Reading the book Networks, by Mark Newman I found this exercise and I have some question about it:
"We can make a simple random graph model of a network with clustering or transitivity as follows. We take $n$ vertices and go through each distinct trio of three vertices, of which there are $n\choose 3$, and with independent probability $p$ we connect the members of the trio together using three edges to form a triangle, where $p=c/ {n-1 \choose 2}$ with $c$ a constant.
a) Show that the mean degree of a vertex is $2c$.
b) Show that the degree distribution is
$$p_k = \begin{cases} e^{-c}c^{k/2}/(k/2)! &\mbox{if } k \text{ is even} \\
0 & \mbox{if } k \text{ is odd} \end{cases} $$
c) Show that the clustering coefficient is $C = \frac{1}{2c+1}$, where C is definite as three number of triangles over the number of connected triples.
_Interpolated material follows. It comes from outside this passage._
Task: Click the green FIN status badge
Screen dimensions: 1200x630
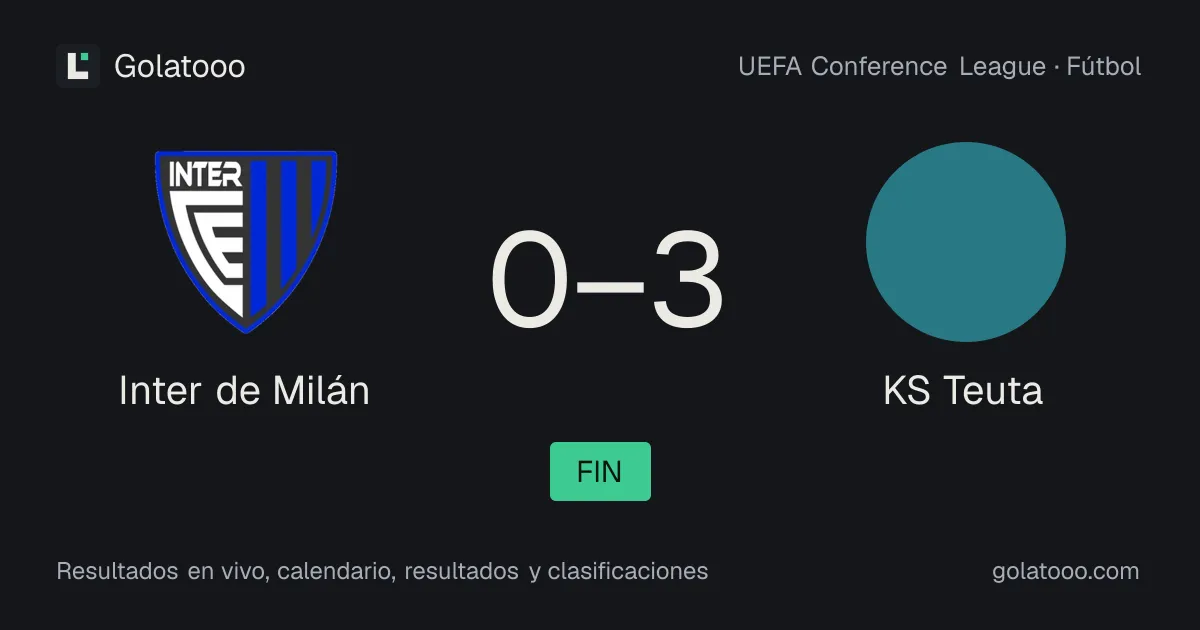Action: pyautogui.click(x=600, y=471)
d)Show that when there is a giant component in the network its expected size $S$ as a fraction of network size satisfies $S=1-e^{-cS(2-S)}$.
My solution:
a) A random chosen vertex could form a triangle in ${n-1 \choose 2}$ ways each with probability $p$, for for which two links are added, and so $<k>=2{n-1 \choose 2}p=2c$.
Actually I'm making same approximation here, because I'm double counting some links. Is this approximation justified in the limit of large $n$?.
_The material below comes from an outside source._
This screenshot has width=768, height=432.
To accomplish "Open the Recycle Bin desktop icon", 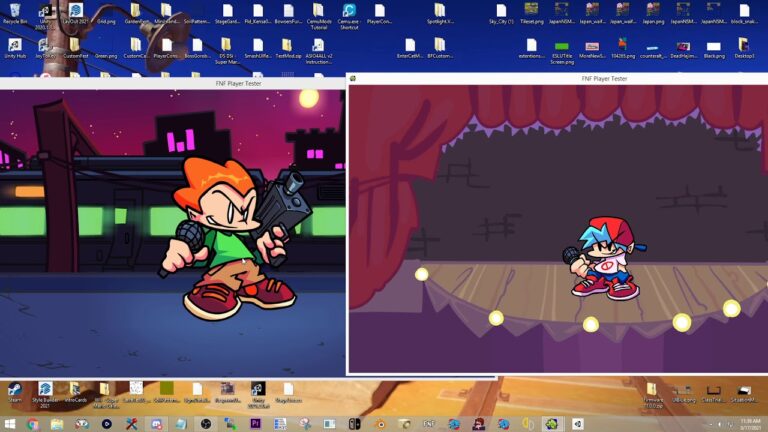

b) $p_k=0$ for $k$ odd because for each triangles we add two links (again this is not completely true). Setting $k=2d$ we have that $d$ is equal to the number of triangles and so we can write:
$$
p_k=p_{2d}={{n-1 \choose 2} \choose d}p^d(1-p)^{{n-1 \choose 2}-d}
$$
and this can be approximated with the Poisson distribution
$$
p_{2d} = e^{-<d>}\frac{<d>^{d}}{d!}
$$
and recalling that $d=k/2$ and so $<d>=c$ we arrive at the request solution.
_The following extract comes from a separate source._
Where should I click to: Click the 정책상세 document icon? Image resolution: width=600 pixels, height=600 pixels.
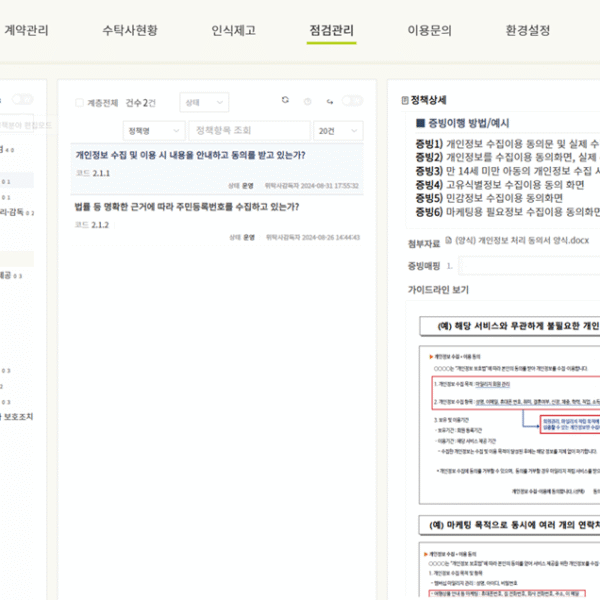pos(404,101)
d) Let $u=1-S$ the fraction of point that are not in the giant component. The probability that a vertex $i$ is not linked to the giant component $S$ via vertex $j$ is the sum of the probability of not be connected at all with vertex $j$ and the probability that is connected but the triangles that forms, say $ijk$ is not in $S$. The first probability is just $(1-p)^{n-2}$ and the second is $1-(1-pu^2)^{n-2}$ because both $j$ and $k$ should not be in $S$ e this happens with probability $u^2$. Thus the probability of not being in the giant component via any other vertex satisfy:
$$
u = \left [(1-p)^{n-2}+1-(1-pu^2)^{n-2}\right]^{n-1}
$$
Taking the log and expanding the logarithm in the limit of large $n$ at first term, we can write:
$$
\log{u} \approx (n-1)\left [(1-p)^{n-2}-(1-pu^2)^{n-2}\right] \approx (n-1)(n-2)p(u^2-1).
$$
Using the definition of $p=\frac{2c}{(n-1)(n-2)}$ and writing u = 1 -S we are at the formale in the exercise text.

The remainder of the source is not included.